According to the survey completed by participants at the end of the study, two participants who used EXT_2 liked the idea/concept of the extension in general. A third participant reviewing EXT_2 liked its clear structuring and uncomplicated integration into Eclipse, as well as the fact that his code was directly available in the extension for analysis. This supports the idea that the participants, in their roles as learners, would find an IDE extension such as the one created for this project useful for learning programming. If we consider this feedback in combination with the positive overall usability rating of the extensions, we can determine the idea behind this research is valid, and that this paper makes important contributions to a largely unexplored theme.
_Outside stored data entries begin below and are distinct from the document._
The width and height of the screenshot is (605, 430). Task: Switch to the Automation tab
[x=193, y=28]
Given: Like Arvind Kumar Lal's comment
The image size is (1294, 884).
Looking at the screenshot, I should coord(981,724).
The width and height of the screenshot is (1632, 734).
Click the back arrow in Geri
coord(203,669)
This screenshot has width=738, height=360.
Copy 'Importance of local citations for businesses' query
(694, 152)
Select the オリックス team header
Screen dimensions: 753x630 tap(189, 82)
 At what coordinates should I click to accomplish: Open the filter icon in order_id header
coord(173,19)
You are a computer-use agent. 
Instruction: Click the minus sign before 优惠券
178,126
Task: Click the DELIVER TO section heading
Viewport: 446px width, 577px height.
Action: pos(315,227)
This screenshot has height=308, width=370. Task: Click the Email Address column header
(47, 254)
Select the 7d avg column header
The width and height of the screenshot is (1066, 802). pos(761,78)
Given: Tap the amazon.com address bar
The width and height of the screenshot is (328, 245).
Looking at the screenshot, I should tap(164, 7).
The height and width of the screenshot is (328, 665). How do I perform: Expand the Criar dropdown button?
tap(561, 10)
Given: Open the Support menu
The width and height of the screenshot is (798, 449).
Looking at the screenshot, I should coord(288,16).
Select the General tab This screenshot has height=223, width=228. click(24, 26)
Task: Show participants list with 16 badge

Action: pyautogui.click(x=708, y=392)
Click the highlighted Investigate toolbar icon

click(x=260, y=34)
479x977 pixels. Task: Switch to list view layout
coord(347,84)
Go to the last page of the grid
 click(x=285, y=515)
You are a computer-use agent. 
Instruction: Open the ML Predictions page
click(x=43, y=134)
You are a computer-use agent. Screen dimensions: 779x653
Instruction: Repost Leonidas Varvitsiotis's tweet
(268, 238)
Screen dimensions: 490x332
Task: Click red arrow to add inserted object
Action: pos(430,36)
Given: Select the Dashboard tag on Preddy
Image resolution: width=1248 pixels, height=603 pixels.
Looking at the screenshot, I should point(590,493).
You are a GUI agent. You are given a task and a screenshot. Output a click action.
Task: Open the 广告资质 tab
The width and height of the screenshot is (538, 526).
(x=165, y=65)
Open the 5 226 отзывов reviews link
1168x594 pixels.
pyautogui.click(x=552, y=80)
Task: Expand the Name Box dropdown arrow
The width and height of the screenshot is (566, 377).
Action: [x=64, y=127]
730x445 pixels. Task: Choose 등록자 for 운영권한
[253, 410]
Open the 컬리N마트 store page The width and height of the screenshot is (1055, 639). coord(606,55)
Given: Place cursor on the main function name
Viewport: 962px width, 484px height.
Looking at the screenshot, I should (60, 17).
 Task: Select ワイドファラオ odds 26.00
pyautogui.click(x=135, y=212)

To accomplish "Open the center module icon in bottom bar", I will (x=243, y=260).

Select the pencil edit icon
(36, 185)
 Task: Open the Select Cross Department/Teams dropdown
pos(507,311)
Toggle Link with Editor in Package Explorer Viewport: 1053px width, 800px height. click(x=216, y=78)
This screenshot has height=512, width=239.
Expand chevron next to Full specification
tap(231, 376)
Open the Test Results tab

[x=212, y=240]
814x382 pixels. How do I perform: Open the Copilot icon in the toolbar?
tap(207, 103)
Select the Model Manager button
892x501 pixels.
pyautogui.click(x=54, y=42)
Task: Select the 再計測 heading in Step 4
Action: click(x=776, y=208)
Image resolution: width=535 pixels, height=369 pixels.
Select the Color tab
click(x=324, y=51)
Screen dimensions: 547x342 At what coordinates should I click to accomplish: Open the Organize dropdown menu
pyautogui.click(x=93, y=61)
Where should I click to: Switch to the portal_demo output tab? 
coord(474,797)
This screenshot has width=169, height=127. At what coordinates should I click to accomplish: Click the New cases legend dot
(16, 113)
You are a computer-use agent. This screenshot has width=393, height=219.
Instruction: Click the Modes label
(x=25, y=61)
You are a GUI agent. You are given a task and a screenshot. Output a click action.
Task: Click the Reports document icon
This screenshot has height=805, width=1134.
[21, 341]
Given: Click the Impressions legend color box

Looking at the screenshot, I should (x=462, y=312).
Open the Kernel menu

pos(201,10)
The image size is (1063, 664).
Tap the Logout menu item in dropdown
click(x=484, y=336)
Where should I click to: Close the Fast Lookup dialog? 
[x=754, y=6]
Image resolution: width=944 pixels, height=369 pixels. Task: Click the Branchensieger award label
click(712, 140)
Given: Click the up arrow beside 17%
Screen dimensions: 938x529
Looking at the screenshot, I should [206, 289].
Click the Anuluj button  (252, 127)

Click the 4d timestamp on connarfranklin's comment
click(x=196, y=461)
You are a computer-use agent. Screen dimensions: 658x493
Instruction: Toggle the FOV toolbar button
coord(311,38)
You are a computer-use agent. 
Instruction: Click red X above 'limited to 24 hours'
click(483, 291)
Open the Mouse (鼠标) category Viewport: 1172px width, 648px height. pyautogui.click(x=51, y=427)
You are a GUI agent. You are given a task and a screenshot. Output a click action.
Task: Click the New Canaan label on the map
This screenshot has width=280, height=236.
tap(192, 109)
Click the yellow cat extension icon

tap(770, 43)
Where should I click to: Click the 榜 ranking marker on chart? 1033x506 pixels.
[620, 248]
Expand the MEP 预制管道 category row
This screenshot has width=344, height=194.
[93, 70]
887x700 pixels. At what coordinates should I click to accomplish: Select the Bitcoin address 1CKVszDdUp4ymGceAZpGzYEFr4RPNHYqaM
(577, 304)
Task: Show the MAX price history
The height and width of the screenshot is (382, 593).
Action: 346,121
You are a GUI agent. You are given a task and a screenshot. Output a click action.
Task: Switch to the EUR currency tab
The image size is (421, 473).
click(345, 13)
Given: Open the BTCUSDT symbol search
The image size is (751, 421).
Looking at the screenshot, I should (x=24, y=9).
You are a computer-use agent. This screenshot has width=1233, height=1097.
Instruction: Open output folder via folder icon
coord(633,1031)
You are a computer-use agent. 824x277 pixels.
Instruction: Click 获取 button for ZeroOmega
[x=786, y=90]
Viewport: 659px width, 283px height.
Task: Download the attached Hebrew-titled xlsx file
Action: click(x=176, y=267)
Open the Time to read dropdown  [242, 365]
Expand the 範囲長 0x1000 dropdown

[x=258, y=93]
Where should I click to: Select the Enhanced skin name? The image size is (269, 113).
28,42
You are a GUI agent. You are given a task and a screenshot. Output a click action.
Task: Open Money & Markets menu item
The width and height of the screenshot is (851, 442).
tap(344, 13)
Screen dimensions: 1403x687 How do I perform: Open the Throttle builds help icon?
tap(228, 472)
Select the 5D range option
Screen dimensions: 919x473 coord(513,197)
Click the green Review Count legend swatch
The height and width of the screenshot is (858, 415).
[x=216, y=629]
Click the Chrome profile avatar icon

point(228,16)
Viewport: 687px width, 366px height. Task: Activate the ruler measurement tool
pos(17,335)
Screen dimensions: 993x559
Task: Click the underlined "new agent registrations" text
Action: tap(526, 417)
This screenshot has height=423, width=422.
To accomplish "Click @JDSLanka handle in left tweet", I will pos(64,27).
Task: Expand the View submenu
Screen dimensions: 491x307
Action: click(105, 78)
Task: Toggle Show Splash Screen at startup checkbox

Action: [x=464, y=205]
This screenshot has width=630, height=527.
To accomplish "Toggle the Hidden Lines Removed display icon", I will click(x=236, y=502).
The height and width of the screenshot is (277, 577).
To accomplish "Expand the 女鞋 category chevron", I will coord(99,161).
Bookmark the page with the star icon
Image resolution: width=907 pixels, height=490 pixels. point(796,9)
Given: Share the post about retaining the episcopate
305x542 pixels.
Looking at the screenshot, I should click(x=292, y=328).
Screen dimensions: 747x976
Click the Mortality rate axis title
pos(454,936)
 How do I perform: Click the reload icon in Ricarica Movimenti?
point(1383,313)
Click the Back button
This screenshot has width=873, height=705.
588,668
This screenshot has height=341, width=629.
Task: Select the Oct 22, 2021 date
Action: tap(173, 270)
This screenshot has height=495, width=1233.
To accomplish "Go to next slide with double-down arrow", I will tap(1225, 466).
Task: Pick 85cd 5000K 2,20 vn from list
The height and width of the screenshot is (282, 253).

The main drawback of EXT_2 named by participants was that the feedback was unspecific and misleading, particularly when the difference between the learner program and the sample program was considerable. The claim that the extension is nonspecific is to some extent true. The extension specifically highlights code areas it has identified as divergent in some way, but it does not offer a text-based report of the finding as further feedback. This would require the extension to conduct a far more comprehensive analysis of each finding, and possibly generate a report for a great variety of different scenarios.

For future usage, the stack trace database for EXT_1 should be extended in this way, so that a wider range of exceptions are considered. In order to improve the usability of both extensions, it may be necessary to examine the color scheme applied, as one participant found it not intuitive. A possible new feature, which was also suggested by two participants of the study, would be feedback for the Eclipse debugger. This feedback could include the automated setting of breakpoints, feedback on the usage of the Eclipse debugger, and additional feedback on specific variable contents that could have caused errors.